Die Hure hatte Felix gebucht, und der Trottel war bei ihr geblieben! Sie selbst hatte ihn zehn Jahre lang bezahlt, und nie hatte er es eine Minute länger als nötig bei ihr ausgehalten!

Zehn Jahre lang hatte sie ihn bezahlt, hatte sie von ihm geträumt, war sie ihm nachgelaufen. Doch je mehr Zeit verging, desto lustloser war er zu ihr gekommen. Am Ende hatte er sie behandelt wie ein lästiges Insekt!
Dann war Toni gekommen, der sie Felix vergessen ließ. Doch die Vergangenheit hatte ihr das Leben mit ihm kaputt gemacht!

Sie trank zwei Tage lang durch, versuchte die Bilder der toten älteren Menschen aus dem Kopf zu bekommen, die sie in ihren Träumen heimsuchten.
Am Tag hatte sie tausend Ausreden, dass sie nichts für deren Tod konnte, aber der Schlaf machte sie argumentationslos!

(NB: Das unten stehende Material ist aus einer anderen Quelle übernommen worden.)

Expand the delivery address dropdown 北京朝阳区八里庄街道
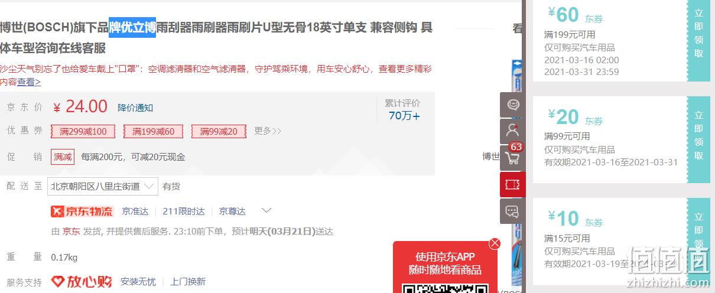Viewport: 715px width, 293px height. tap(104, 186)
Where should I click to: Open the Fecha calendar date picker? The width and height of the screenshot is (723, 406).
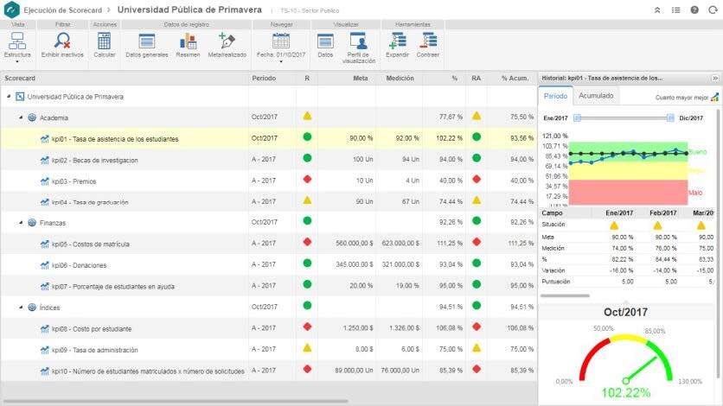[280, 41]
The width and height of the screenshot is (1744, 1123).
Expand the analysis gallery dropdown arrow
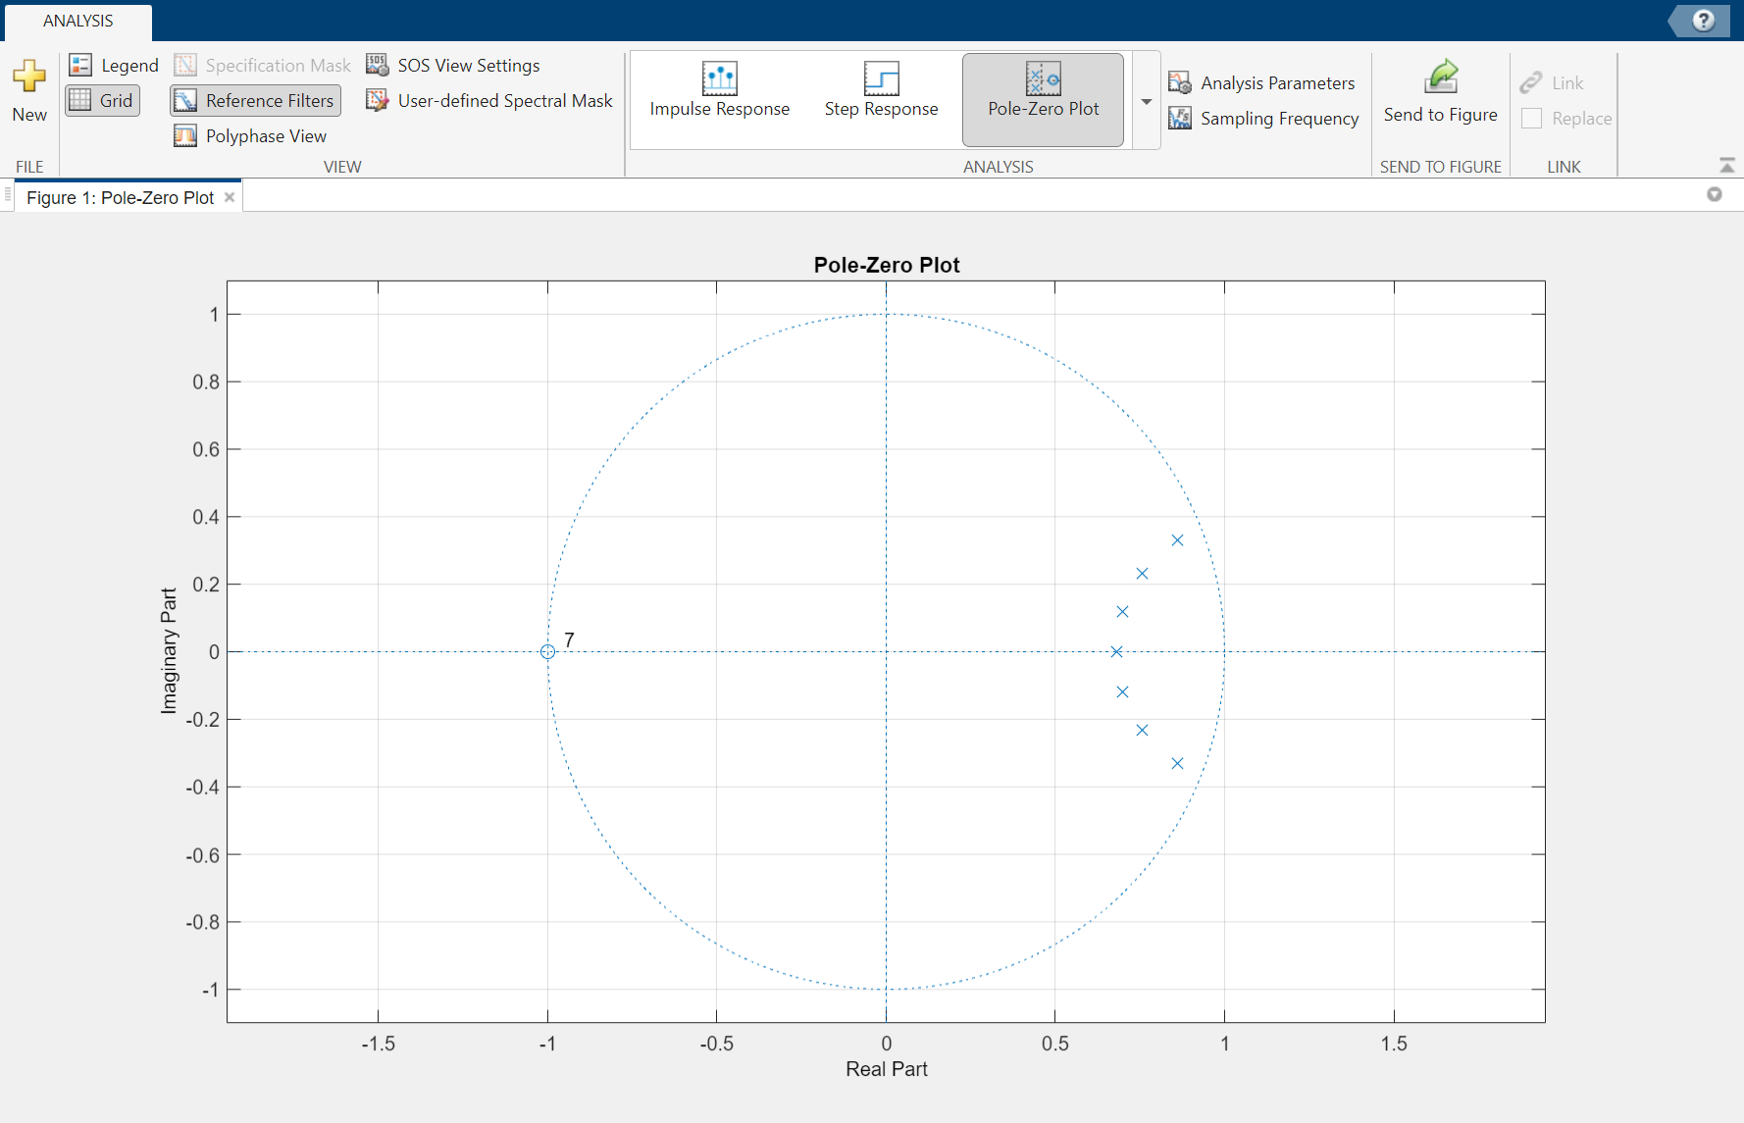click(1146, 102)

Immer öfter dachte sie an ihre Eltern und ihren Bruder. Sie hatte die drei ihrem Hass auf Felix und Maja geopfert. Aber geliebt hatten die sie sowieso nicht, Mitleid war alles gewesen, was sie in ihrer Familie erlebt hatte.

Oliver hatte sich ihrer geschämt, hatte sie nie mitgenommen, wenn er mit seinen Freunden um die Häuser gezogen war. Sie war nur gut dafür gewesen, seine Hausaufgaben und Seminararbeiten zu schreiben.

Er hatte seinen Abschluss gerade so geschafft, sie hatte Bestnoten gehabt. Er war ein fauler Weiberheld, aber er wurde geliebt!

Sie schleppte sich zu ihrem Wagen, um ein paar Lebensmittel zu besorgen.